Hensley is the treasurer at the American Cancer Society Discovery Shop on Garland Avenue, where she’s volunteered since 2009.

She’s also president of AARP Spokane Chapter 384.

“I guess I do have a full-time volunteer job,” Hensley said, sounding a little surprised.

Before her volunteer career began, she always had a busy life, even after she retired with her husband in 1987.

Together, they spent a year traveling around the United States in a motor home.

At one point, they owned homes in Arizona and Washington, traveling frequently back and forth.

“I was very, very busy,” Hensley said.

When her husband died from cancer in 2003, she found herself reeling, trying to figure out what to do next.

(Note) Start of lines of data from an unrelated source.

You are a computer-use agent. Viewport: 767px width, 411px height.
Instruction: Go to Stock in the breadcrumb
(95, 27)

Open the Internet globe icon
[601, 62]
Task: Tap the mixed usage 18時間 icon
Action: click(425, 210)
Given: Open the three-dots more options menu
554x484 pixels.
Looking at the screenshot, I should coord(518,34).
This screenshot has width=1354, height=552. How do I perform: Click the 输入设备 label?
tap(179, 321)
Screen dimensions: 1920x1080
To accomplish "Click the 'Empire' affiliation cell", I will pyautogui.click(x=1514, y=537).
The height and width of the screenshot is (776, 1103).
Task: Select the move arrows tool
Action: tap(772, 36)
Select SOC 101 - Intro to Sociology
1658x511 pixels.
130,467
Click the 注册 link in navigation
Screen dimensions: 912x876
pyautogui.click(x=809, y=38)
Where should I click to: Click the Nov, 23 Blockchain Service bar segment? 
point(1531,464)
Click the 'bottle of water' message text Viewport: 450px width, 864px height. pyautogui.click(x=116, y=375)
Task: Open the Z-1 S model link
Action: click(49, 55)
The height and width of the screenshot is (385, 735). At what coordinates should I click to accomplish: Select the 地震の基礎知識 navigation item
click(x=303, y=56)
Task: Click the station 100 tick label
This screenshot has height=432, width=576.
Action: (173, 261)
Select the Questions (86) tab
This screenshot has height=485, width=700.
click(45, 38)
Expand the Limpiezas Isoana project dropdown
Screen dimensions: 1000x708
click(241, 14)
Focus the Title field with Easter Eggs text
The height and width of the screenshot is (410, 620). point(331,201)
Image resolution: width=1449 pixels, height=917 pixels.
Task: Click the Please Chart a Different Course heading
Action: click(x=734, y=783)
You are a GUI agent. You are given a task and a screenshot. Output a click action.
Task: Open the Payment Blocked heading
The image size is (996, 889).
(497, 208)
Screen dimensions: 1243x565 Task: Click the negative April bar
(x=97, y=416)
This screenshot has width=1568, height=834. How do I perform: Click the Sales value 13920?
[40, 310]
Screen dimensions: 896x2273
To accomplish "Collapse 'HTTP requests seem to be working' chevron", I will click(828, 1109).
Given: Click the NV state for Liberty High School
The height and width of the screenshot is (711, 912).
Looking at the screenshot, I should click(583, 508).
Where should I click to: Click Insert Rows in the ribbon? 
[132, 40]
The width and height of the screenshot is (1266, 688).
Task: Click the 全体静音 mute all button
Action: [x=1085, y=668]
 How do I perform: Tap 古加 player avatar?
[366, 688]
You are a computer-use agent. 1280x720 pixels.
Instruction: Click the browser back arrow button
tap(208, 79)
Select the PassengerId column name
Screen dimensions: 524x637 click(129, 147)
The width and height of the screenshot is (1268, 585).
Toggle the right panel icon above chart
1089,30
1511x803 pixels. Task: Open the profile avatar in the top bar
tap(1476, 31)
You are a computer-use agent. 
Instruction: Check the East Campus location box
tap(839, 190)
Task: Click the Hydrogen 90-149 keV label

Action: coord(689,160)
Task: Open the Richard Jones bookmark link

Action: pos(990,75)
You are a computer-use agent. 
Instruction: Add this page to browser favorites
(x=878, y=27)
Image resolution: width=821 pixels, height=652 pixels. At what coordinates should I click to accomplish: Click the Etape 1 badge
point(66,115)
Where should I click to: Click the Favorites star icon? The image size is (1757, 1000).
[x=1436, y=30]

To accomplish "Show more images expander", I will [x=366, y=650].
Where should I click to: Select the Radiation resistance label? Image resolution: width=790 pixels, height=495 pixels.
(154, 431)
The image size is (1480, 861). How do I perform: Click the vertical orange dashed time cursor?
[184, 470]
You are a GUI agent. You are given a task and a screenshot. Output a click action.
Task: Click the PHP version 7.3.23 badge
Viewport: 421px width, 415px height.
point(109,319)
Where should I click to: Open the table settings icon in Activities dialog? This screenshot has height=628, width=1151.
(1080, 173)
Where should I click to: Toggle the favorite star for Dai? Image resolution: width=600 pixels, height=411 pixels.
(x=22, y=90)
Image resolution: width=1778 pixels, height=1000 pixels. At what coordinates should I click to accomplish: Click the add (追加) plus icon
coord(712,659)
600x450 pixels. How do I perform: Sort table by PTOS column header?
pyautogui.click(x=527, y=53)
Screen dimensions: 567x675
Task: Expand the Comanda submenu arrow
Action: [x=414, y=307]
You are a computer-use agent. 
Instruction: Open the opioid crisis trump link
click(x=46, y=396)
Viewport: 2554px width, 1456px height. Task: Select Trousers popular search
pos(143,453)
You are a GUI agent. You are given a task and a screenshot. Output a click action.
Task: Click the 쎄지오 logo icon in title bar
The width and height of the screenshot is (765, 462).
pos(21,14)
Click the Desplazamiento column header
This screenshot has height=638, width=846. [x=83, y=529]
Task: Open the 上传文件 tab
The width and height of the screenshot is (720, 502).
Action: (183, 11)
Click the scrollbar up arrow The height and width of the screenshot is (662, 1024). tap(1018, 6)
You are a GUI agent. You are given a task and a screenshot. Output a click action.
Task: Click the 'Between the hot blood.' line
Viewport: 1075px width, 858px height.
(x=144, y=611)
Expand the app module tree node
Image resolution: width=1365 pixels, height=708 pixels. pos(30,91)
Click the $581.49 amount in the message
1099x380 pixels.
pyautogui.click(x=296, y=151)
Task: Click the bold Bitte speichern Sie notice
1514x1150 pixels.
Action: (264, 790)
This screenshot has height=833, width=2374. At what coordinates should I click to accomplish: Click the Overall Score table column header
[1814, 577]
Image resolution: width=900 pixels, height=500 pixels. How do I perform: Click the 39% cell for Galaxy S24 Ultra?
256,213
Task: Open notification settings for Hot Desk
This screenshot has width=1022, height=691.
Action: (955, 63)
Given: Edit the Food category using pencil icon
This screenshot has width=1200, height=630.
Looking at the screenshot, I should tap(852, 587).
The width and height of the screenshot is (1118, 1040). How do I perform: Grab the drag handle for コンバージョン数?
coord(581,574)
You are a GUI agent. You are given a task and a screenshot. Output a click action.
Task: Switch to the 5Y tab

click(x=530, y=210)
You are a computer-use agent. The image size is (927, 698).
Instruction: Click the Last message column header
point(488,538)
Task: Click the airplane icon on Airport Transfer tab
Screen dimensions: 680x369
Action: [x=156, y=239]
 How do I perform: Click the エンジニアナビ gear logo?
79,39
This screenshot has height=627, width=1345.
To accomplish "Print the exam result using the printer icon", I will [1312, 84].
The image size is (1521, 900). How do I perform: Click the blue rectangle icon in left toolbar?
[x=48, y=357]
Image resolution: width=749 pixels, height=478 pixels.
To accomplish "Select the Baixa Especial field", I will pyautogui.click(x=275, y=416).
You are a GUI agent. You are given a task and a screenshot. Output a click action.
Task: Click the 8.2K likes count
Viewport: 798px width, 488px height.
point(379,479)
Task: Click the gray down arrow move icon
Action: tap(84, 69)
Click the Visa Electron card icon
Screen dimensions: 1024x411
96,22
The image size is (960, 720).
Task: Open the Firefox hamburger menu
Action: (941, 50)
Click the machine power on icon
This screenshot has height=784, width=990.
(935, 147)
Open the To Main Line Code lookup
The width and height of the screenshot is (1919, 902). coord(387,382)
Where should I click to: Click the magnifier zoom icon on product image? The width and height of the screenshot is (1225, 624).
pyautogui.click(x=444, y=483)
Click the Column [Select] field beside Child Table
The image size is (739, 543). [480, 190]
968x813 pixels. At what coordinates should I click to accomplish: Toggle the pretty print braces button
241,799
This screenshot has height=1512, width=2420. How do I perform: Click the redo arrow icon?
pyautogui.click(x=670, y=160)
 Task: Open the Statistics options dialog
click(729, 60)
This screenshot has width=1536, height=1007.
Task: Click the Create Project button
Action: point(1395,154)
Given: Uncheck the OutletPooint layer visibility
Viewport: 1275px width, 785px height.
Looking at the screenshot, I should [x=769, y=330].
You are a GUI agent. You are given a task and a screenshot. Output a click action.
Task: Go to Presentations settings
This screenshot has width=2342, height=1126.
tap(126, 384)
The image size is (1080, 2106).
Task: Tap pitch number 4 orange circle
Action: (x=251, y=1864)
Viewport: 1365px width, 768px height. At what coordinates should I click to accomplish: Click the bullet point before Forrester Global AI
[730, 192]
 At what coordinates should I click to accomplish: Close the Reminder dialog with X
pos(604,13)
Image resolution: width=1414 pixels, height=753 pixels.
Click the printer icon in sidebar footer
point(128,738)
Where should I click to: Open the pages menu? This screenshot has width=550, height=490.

She began helping her daughter with her candle business just north of the Garland District, but a traffic accident injured her daughter so severely she had to stop making candles.

“It was just too heavy for her,” Hensley said.

Yet it was the candle business that brought Hensley by the Discovery Shop. One day she just stopped in – and she never left.

After a couple of months working at the counter, she was asked to become co-chairman of the shop.

“Six months later they asked me to become chairman. I did that for three years,” Hensley said. Now she’s on her third year as treasurer.

There are about 60 volunteers at the shop, and most of them have a personal experience with cancer.

“Some have lost husbands, mothers, brothers and sisters and friends,” Hensley said.

Every day, shoppers and donors share their cancer stories in the shop, but it’s not as depressing as it may sound.

“They also share stories about the hope they have, about being in remission,” Hensley said.

Cancer treatment falls on a spectrum of medical treatment – surgery, chemo, radiation – at one end, and doing absolutely nothing at the other end.

“People choose the treatment they choose, or they choose no treatment,” Hensley said. “They are in charge of themselves.”

Her husband chose hospice and for the last six months of his life, that’s where Hensley went to see him every day.

“We talked about all these things,” Hensley said. “What was I going to do when he was no longer there?”

Hensley said many of the volunteers at the shop are women who live alone and share a story similar to hers.

“They are like sisters to me,” she said, gesturing at the backroom where volunteers were busy cleaning and organizing donations.

Her other volunteer gig takes up less time, but is equally as important to Hensley.

As president of AARP’s Spokane Chapter 384 – which has 92 members – she’s in charge of putting on a monthly chapter meeting, which often includes a speaker.

Lately, programs have focused on the many scams that target seniors.

“I see AARP as an information highway,” Hensley said. “We get people together to communicate.”

Hensley said 22 of the AARP chapter’s members volunteered 4,041 hours at 39 different organizations last year.

She can’t imagine a life without volunteering and she said there are so many different places where people can volunteer.

“It gives you a reason to get up in the morning, to get dressed and to go,” Hensley said. “It makes me happy. I don’t get depressed and I always have something to do.”